Archery program thriving in schools
The National Archery in the Schools Program was actually started by the Kentucky Department of Fish and Wildlife Resources in 2002. Its purpose was to address the lack of archery competition shooting in physical education classes of public schools. To date, millions of youth have participated in this program, not only in the United States, but also in Australia, Canada, New Zealand and South Africa.
NASP teaches two-week archery classes to students in the grades 4 through 12. Some of the topics that are discussed with this subject include the history of the sport, equipment, safety, proper techniques, concentration, physical fitness and self-improvement.
The teachers themselves must complete an eight-hour NASP Basic Archery Instructor Training Program prior to teaching the course. Archers often shoot in a school gymnasium at a distance of five-to-seven yards at an 80-centimeter paper target They can be raised or set at floor level in front of an arrow curtain, which serves as a back stop.
Starting archery shooters use a compound-style Genesis bow. This type of bow is ideal for NASP shooters, but it is not the best for serious competitive archery shooting. For example, the Olympic Games require a recurve bow. If a NASP archer wants to go to the Olympics, he or she will have to learn how to use a recurve bow.

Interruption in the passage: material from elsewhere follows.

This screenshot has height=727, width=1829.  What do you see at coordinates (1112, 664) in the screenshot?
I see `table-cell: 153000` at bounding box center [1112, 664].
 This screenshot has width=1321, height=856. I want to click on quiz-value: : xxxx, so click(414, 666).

This also applies to any type of bowhunting as well. If an NASP archer wants to advance to bowhunting, they should learn how to use a compound bow with a much higher draw-weight and mechanical release. The NASP program has introduced millions of school-aged students to archery shooting in a fun, interesting and safe manner.
New for 2018, the West Virginia Division of Natural Resources would like to invite physical education instructors to participate in this exciting educational project called “West Virginia Archery in the Schools Program.” In this program, physical education students will have the opportunity to learn a skill that could last a lifetime. Skilled archery shooting has no barriers like other sporting activities. The same holds true for any type of firearm shooting as well.
Archery shooting is something that boys and girls of all sizes can easily become involved with. It does not matter whether they are in school or out.
In the last 20-30 years, there has been a growing interest in bowhunting among all of the sportsmen and women in this state. While I have never been any kind of a bowhunter, I can certainly don’t want to discourage anyone who would like to learn how to become a skilled archer. The number of people who go hunting in any manner has been on the decline for several years in a row. A program like this presents the opportunity for the interest in sport hunting to rebound.
The DNR would certainly like for anyone who has an interest in the “Great Outdoors” to discuss this program with county Board of Education members and physical education instructors. If this program is going to be successful in West Virginia, it may need the assistance from additional sources like the Izaak Walton League of America and the National Wild Turkey Federation.